To ensure that your rehabilitation services are delivering optimum value and quality, consider the following questions:

Do providers participate in an outcomes program?

With the emergence of outcomes programs for rehabilitation therapy, health plan executives can get objective evidence of improvement in a patient's function and can compare providers' performance against national benchmarks.

However, not all outcomes programs are created equal. When evaluating outcomes programs, look for the following:

1) Objectivity. Consider an outside organization as opposed to a rehab network to ensure true objectivity.

2) Scientific validation. The program should be based on extensive research and a large database of outpatient rehab practices.

3) Focus on improvement as well as use. Measuring use of services is important, but a program must also assess the level of improvement for patients, as well as the efficiency of care and value of services given by providers.

The patient satisfaction survey is another tool for payers to evaluate providers. Rehab networks that regularly collect satisfaction surveys from patients across the country are able to quantify the quality and integrity of their providers for payers.

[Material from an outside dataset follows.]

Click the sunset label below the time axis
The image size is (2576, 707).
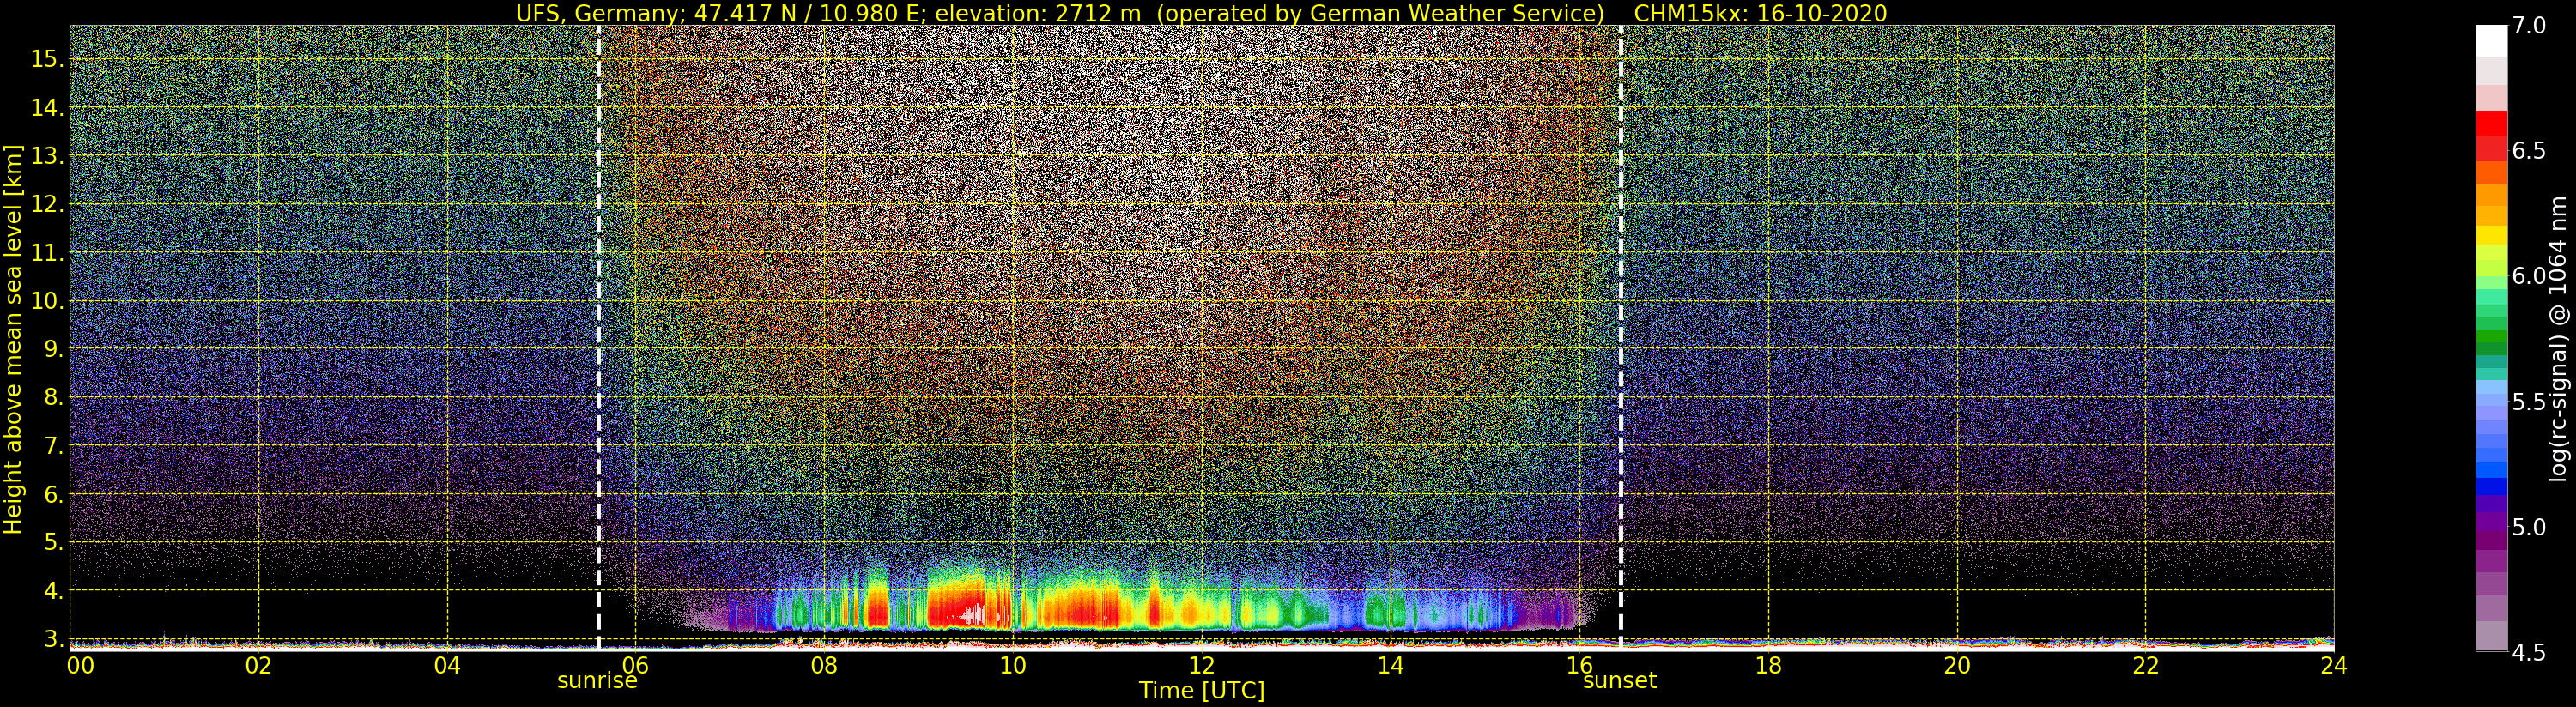pos(1619,681)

Is broad geographic coverage available?

Rehabilitation services should offer broad geographic coverage for patients to easily locate therapists near work or homes via a toll-free number or network website.

Services should include physical therapy, occupational therapy, speech/language therapy, hand therapy, and pediatric therapy as well as therapists who specialize in areas such as workers' compensation injuries, ergonomic assessment, and geriatrics.

Are contracted rates and reimbursement structure aligned with your goals?

A network must be able to offer affordable rehab services with reimbursement options including negotiated fee-for-service, case rates and capitation to meet the needs of the individual health plan. For capitated programs, case management should be provided by experienced rehabilitation therapists to ensure that patients receive appropriate, medically necessary outpatient treatment. Special software for managing capitated contracts is helpful to verify patient eligibility, benefits and co-payments, and to process claims.

Are providers held to high practice standards?

Therapists should meet strict membership criteria and stringent credentialing requirements, ideally exceeding state licensing requirements and surpassing those required by accrediting bodies such as the National Commission for Quality Assurance (NCQA) for physicians in managed care plans.

Providers should have all relevant licenses, Medicare certification, and continuing education requirements. The network should also enforce strict ratios of clinical support staff to therapists: no more than a 2:1 ratio of aides and assistants to licensed therapists for patient-related tasks.

Who handles provider credentialing?

If the rehab network handles the credentialing process of its therapists, payers avoid the high costs of this process. The network should perform on-site inspections to guarantee that professional standards for documentation, equipment, safety, efficiency and staff courtesy comply with guidelines.